P-174 - TIPS AND TRICKS EN EL ABORDAJE CERVICAL DEL DIVERTÍCULO DE ZENKER
Hospital Juan Ramón Jiménez, Huelva.
Objetivos: Los divertículos faringoesofágicos constituyen más del 60% de los divertículos del esófago siendo el más frecuente el divertículo de Zenker. Se producen por una hiperpresión mantenida como consecuencia de una asinergia o incoordinación entre la contracción de los constrictores faríngeos y la relajación del esfínter esofágico superior. A veces son asintomáticos. El síntoma más precoz es la disfagia (80-90%). Al aumentar el tamaño aparecen otros síntomas como halitosis, regurgitación, ruidos hidroaéreos, disfonía e incluso pérdida de peso en fases avanzadas. Se han descrito complicaciones respiratorias (30-40%) y malignización (0,3-7%). La prueba diagnóstica de elección es el tránsito baritado faringoesofagogástrico. Respecto al tratamiento existe la posibilidad de realizar un tratamiento quirúrgico mediante diverticulectomía o diverticulopexia o tratamiento endoscópico (grapado o láser endoscópico). Exponemos el caso de un divertículo de Zenker tratado mediante abordaje cervical y los pasos a seguir en la cirugía.
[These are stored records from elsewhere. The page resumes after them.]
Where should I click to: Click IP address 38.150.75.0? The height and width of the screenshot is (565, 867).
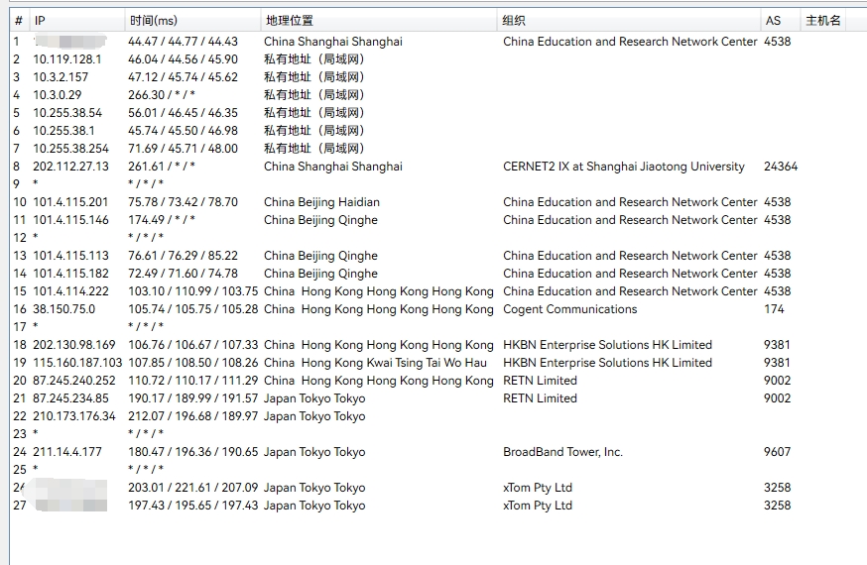click(64, 309)
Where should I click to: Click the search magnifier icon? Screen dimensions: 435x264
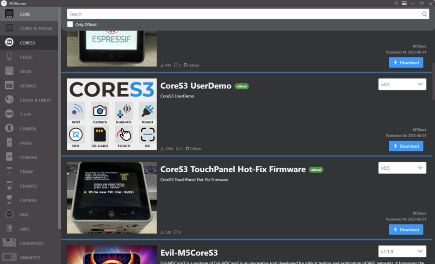(424, 14)
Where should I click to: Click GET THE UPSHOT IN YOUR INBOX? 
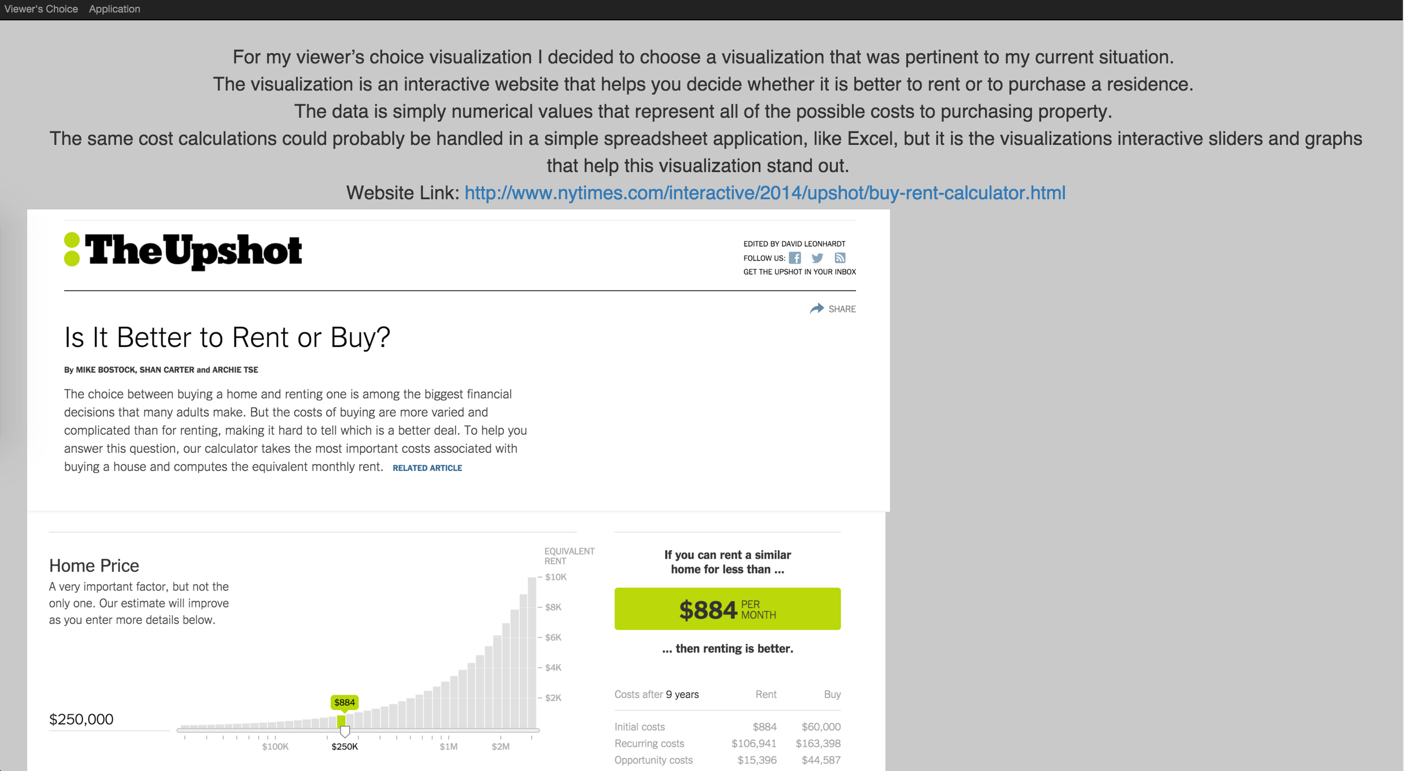click(x=799, y=272)
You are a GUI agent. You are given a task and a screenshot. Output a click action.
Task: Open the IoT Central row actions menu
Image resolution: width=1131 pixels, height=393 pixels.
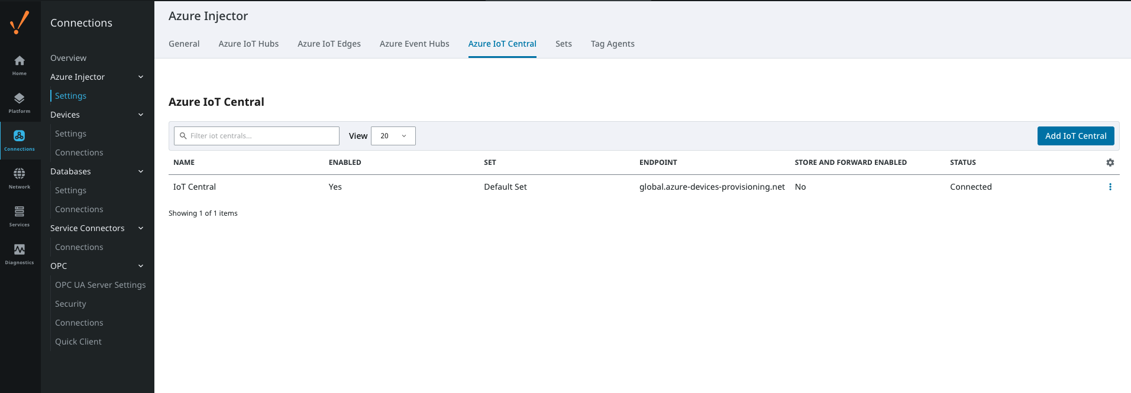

Caso clínico: Presentamos el caso de una mujer de 71 años sin antecedentes de interés. Estudiada en consultas de Digestivo por disfagia, halitosis y regurgitación nocturna siendo diagnosticada de divertículo de Zenker. Se realiza un estudio mediante esofagograma balitado, tomografía computarizada y endoscopia digestiva alta objetivándose la formación de un divertículo de unos 2,5 cm de cuello amplio dependiendo de la pared posterior del esófago cervical. Ante los hallazgos y los síntomas, se decide cirugía. Se descarta tratamiento endoscópico por el tamaño del mismo. Bajo anestesia general con hiperextensión cervical hacia la derecha se realiza un abordaje cervical. Se accede mediante cervicotomía presternocleidomastoidea izquierda baja, extendida a lo largo de diez centímetros desde la articulación esternoclavicular. Mediante la abertura de la aponeurosis cervical superficial se identifica el músculo omohioideo y esternotiroideo que se rechazan. Identificamos la glándula tiroides que se rechaza hacia medial tras seccionar la arteria tiroidea inferior y la vena tiroidea media y el paquete vascular hacia lateral. La búsqueda del nervio recurrente es inútil y peligroso. Tras estas maniobras ya se insinúa la bolsa diverticular que se traiciona con una pinza Babcock. Se trata de un divertículo posterior como en la mayoría de los casos. Se realiza la disección del mismo. Posteriormente miotomía del cricofaríngeo que en este caso realizamos antes de la diverticulectomía. Se realiza miotomía a nivel de la línea posterior extendiéndonos 2 cm por debajo y 2 cm por arriba del divertículo. Posteriormente diverticulectomía del mismo mediante una endoGIA tipo Signia con carga de 45 mm. La paciente es dada de alta a las 48h sin complicaciones con un informe histológico con ausencia de malignidad.
Discusión: El tratamiento se realizará en los pacientes sintomáticos independientemente del tamaño del divertículo. En la actualidad no hay evidencia en ensayos controlados aleatorizados que demuestren la superioridad de la cirugía endoscópica en comparación con procedimientos abiertos, tal y como muestra el metanálisis publicado por Rebecca et al en 2019. La indicación de tratamiento endoscópico suele realizarse en divertículos con un tamaño comprendido entre los 3-5 cm. La diverticulopexia puede proponerse en los pacientes de edad muy avanzada que no tolerarían una fístula.